■ **The task**
Name every city mentioned in the post below.

■ **Article**

Monday, November 14, 2011

Location Location Location: Looking for a Softer Ride

A few days or weeks or years ago or whatever it was, I mentioned an article about how young people no longer move to New York City and instead move to adorable pocket-sized theme cities like Austin and Portland. This makes sense. Given that the average American now graduates from college with something like $500,000 in student loans, why add to all that stress by moving to a "real" city when instead you can live someplace where the most difficult decision you need to face is which craft ale to order or whether you should have the burrito or the fish tacos?

Anyway, after reading the aforementioned article I figured I just needed to come to terms with the fact that New York is officially "over"--until this past Friday, when I came across another article saying that more people are moving to New York than are moving away from it:


I was confused by this until I realized that the people they're talking about aren't the young people, they're just, well, people, like Dr. Ira Leviton:

“I was lucky enough to be born in New York City,” said Dr. Ira Leviton, 52, who lives on the Upper West Side, “and I’ve stayed because it’s the most fascinating place in the world, the easiest to get around thanks to its public transportation, and there’s more to do — and more things to do — than any place else.”

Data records
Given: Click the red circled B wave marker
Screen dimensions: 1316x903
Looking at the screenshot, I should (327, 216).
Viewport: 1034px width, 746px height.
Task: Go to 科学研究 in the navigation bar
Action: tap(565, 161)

■ **Response to the task**
New York City, Austin, Portland